SKREAM Prediction System
Messy Fractals’ SKREAM (Simulating Kabaddi by Regressive Estimations for Adaptive Models) develops probabilistic projections for every match in a season based on individual player performances and their effective contribution to their teams. The system uses a unique player rating system, where each player’s raiding and tackling abilities are calculated based on a variety of metrics.
Each raid, each tackle, and each minute spent on the bench will change the way the game unfolds. To predict match win probabilities we need to understand how players perform head to head. In Kabaddi, this means understanding how a raider performs under different defense scenarios. For instance it might be much harder for raiders to perform with 3-4 tacklers in the defense compared to a 6-7 member defense.
Using 2000+ raids and tackles digitized from Season 2, we predicted the relationship between Raid Strength, Tackle Strength and consequently the points scored in that raid.
Check out win and loss projections and playoff odds for the ProKabaddi league.
When we looked at the data available to us, provided by the ProKabaddi League and some data that we collected by ourselves, it was messier than what we expected and realized that a single overall player rating was not enough to make holistic and accurate predictions.

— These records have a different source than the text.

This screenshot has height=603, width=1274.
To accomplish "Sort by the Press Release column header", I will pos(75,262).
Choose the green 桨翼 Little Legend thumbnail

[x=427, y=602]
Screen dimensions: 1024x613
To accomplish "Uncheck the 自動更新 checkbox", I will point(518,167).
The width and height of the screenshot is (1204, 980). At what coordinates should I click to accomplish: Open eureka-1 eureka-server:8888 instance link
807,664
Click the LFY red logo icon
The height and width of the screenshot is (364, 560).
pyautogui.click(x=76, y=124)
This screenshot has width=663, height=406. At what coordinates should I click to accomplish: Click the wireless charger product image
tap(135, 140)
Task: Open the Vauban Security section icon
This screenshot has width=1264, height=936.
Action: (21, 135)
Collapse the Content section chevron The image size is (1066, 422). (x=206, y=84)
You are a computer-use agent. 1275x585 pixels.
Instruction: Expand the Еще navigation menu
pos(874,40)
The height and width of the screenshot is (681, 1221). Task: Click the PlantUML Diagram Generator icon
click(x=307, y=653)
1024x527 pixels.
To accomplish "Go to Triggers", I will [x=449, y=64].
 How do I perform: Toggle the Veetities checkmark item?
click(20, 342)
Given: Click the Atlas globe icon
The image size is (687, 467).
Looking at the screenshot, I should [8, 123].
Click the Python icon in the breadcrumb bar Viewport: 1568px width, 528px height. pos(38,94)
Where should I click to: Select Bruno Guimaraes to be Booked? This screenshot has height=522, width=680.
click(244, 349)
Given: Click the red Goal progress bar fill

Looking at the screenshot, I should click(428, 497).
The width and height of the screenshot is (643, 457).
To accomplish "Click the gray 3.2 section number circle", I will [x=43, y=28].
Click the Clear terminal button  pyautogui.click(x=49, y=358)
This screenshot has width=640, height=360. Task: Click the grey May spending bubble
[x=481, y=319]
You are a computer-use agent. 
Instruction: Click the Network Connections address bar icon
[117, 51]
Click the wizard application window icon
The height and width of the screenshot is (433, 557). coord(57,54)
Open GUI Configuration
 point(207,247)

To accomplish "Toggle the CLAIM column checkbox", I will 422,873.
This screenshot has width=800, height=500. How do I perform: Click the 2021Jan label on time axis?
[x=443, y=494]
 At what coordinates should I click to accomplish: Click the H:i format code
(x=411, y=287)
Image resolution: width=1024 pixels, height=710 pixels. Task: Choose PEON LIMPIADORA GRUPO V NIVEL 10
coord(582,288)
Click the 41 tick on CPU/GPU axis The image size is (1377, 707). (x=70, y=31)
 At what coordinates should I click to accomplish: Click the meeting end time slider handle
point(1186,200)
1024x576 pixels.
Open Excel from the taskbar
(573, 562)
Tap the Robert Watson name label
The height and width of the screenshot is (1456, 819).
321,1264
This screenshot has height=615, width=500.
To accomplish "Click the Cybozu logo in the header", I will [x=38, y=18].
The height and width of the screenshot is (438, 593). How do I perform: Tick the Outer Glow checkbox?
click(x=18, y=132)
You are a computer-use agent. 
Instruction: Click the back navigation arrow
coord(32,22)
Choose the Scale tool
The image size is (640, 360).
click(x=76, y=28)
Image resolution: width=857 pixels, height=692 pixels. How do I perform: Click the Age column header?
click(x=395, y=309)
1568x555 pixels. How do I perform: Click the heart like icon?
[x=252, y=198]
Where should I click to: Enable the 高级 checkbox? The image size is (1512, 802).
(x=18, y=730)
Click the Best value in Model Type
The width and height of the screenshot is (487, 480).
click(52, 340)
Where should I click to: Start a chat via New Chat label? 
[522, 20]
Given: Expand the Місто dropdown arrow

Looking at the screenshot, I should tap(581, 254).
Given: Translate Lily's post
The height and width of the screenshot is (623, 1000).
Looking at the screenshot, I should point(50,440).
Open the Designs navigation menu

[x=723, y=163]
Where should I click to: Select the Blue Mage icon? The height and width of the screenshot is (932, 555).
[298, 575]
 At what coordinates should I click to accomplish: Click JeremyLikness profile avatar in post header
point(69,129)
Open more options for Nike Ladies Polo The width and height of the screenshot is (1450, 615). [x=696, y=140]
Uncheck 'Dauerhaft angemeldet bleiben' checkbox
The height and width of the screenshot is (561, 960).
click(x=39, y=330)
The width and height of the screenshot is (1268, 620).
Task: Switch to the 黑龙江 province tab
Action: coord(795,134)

For a raider, we used the following data:
- RPPM Raid Points/Total number of Matches played
- PPR Raid Points/Total number of Raids
- RPM No. of Raids/Total number of Matches played
- ERTR No. of Empty Raids/Total number of Raids
- SRTR No. of Successful Raids/Total number of Raids
- URPM No. of Unsuccessful Raids/Total number of Matches played
For a defender, we used the following data:
- TPPM Tackle Points/Total number of Matches played
- PPT Tackle Points/Total number of Tackles
- TPM No. of Tackles/Total number of Matches played
- STPT No. of Successful Tackles/Total number of Tackles
- UTPM No. of Unsuccessful Tackles/Total number of Matches played
Based on this, SKREAM evaluates raiding and tackling ratings for the players using multi-linear regression models and they were significantly consistent with their real life performances. These ratings also account for the Form factor of the players. That is, the performance of a player (both defensive and offensive) in his most recent match will carry more weight when compared to his performances in the previous matches.
The system takes these ratings to the next level by running several thousand simulations accounting for match conditions, team specific strengths and weaknesses etc., and provides probabilistic outcomes for the matches.
The matches were simulated with these assumptions:
- Raiders with higher Raid Strength have a higher probability of conducting raids.
- Defense players out in successful raids are selected randomly.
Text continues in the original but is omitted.